[Entries taken from a collection]
********
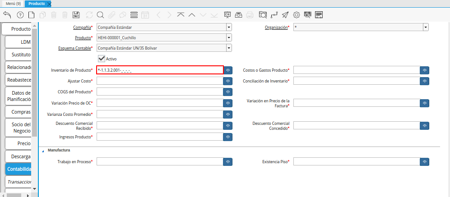450x197 pixels.
Task: Open account picker for Ajustar Costo
Action: [x=228, y=81]
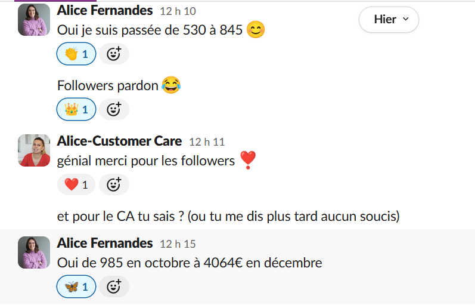Toggle the butterfly emoji reaction

(x=76, y=287)
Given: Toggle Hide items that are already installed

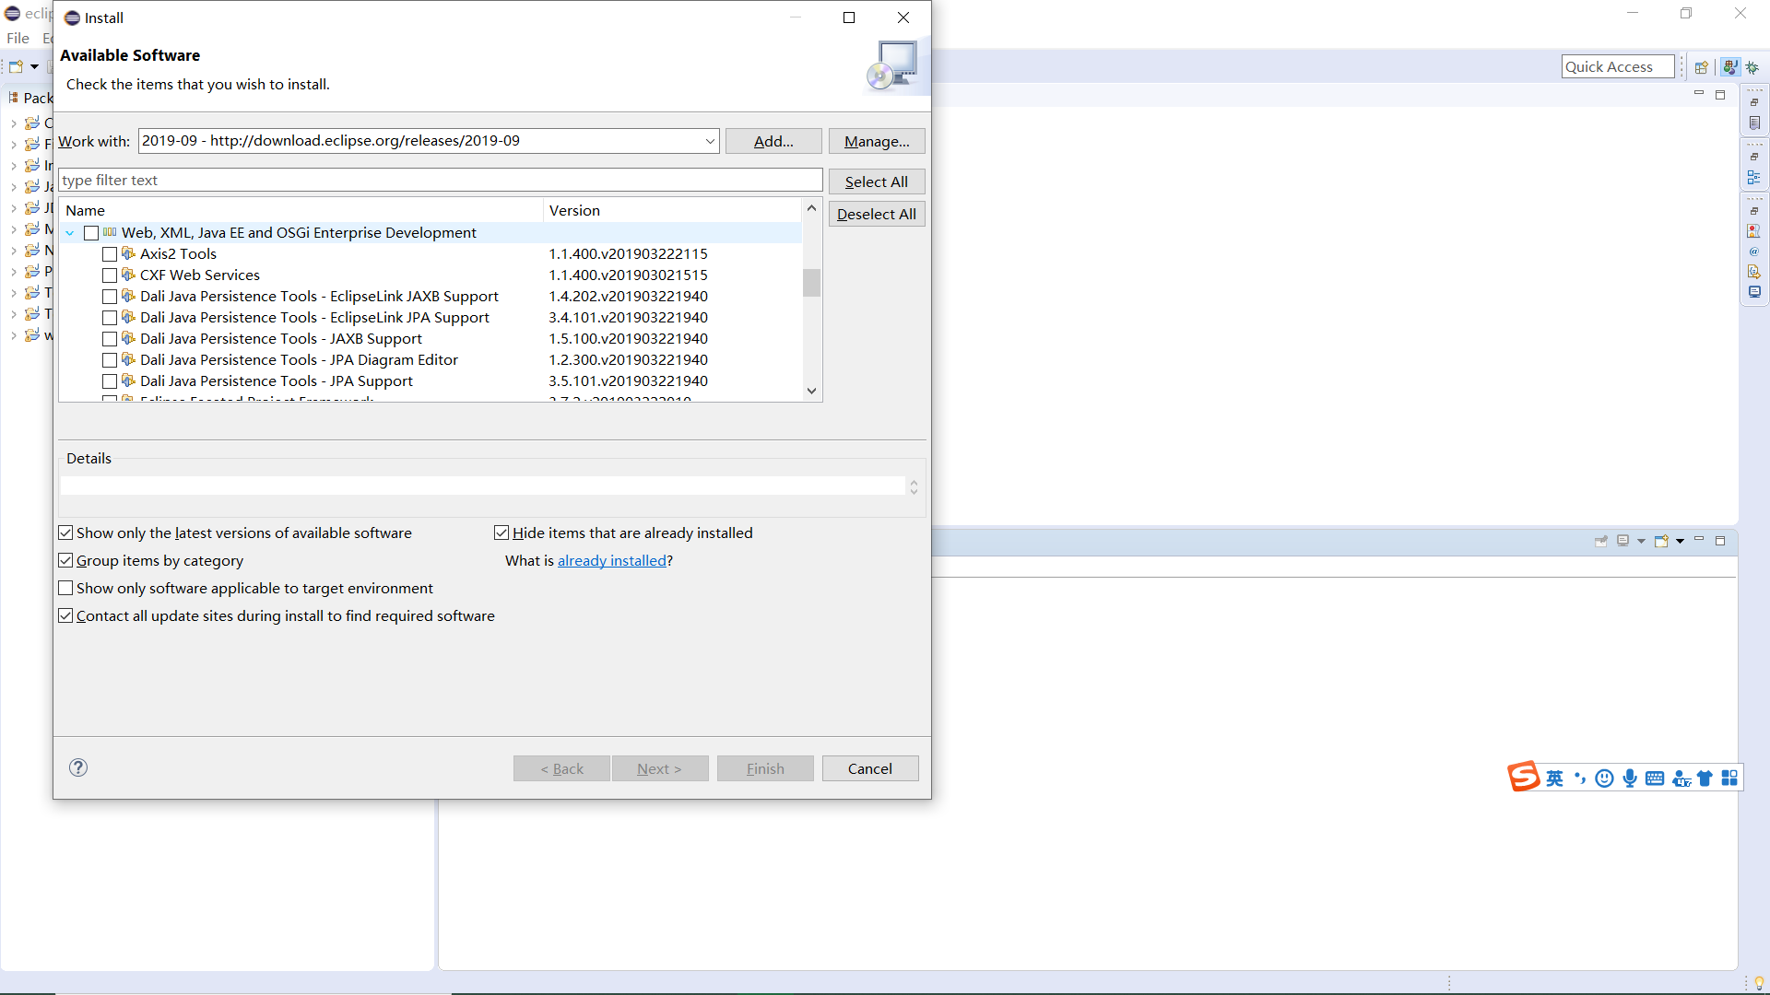Looking at the screenshot, I should pyautogui.click(x=502, y=533).
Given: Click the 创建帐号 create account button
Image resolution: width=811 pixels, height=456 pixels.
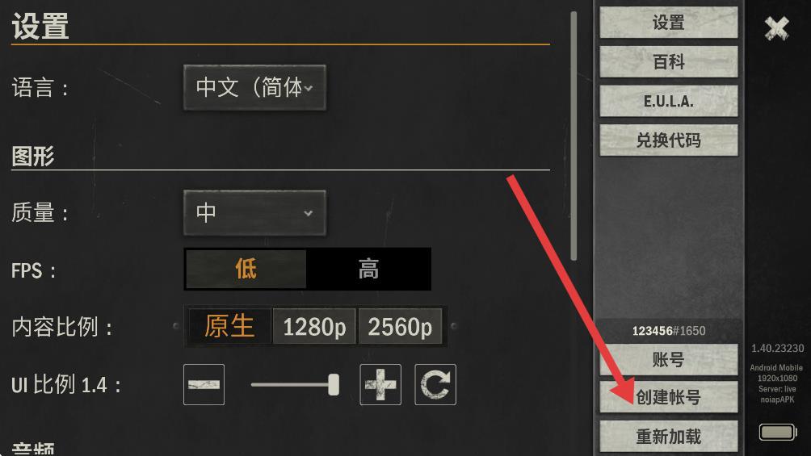Looking at the screenshot, I should click(669, 397).
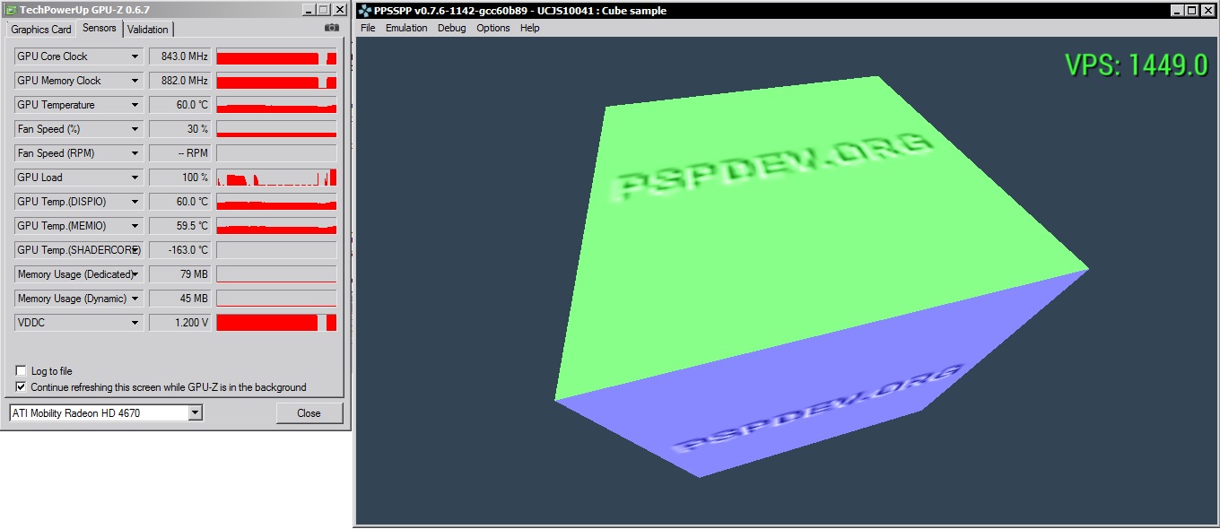1220x529 pixels.
Task: Uncheck Continue refreshing in background option
Action: click(x=21, y=387)
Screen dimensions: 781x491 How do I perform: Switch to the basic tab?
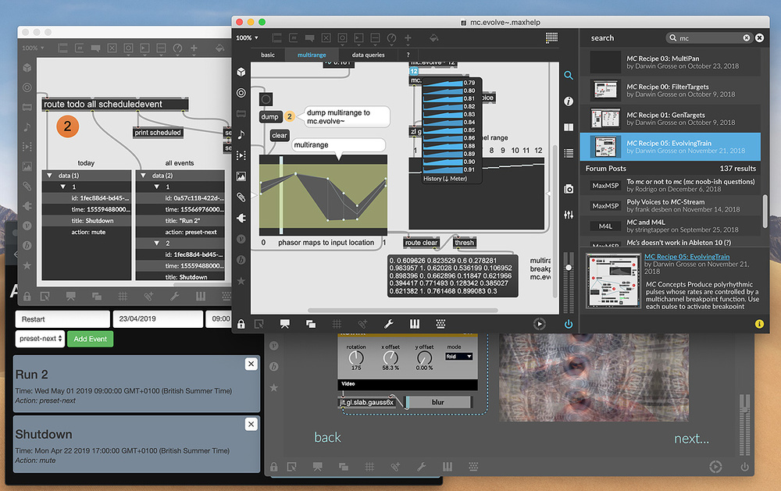tap(268, 55)
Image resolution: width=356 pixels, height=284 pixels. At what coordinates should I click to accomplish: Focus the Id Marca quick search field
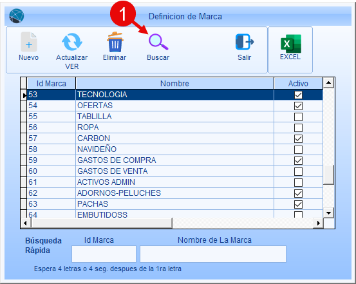point(104,254)
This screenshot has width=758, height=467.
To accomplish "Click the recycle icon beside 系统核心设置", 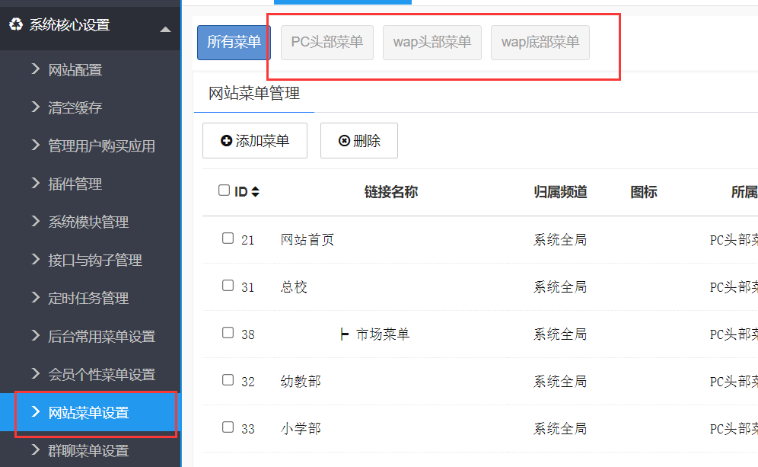I will pyautogui.click(x=16, y=25).
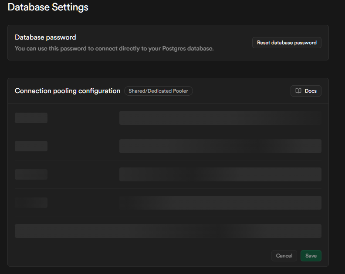This screenshot has height=274, width=345.
Task: Click the Connection pooling configuration heading
Action: click(x=68, y=91)
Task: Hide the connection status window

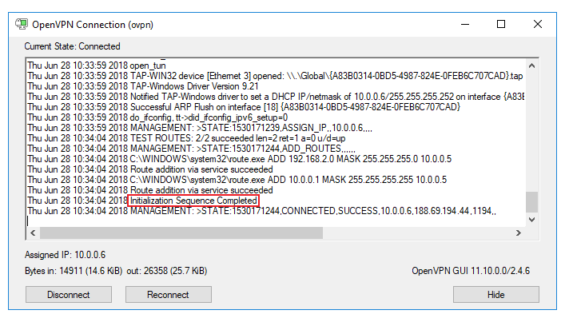Action: click(x=495, y=295)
********
:: TASK TO CARRY OUT ::
Could you write out exactly the lines of the data above that run from the one holding "Image resolution: width=811" to the one holding "This screenshot has width=758, height=467.", with both ends in and all pictures out?

:: WRITTEN ANSWER ::
Image resolution: width=811 pixels, height=456 pixels.
Looking at the screenshot, I should click(669, 397).
1220x529 pixels.
Task: Uncheck Continue refreshing in background option
Action: click(x=21, y=387)
Screen dimensions: 781x491 How do I perform: Switch to the basic tab?
tap(268, 55)
Image resolution: width=356 pixels, height=284 pixels. At what coordinates should I click to accomplish: Focus the Id Marca quick search field
point(104,254)
This screenshot has width=758, height=467.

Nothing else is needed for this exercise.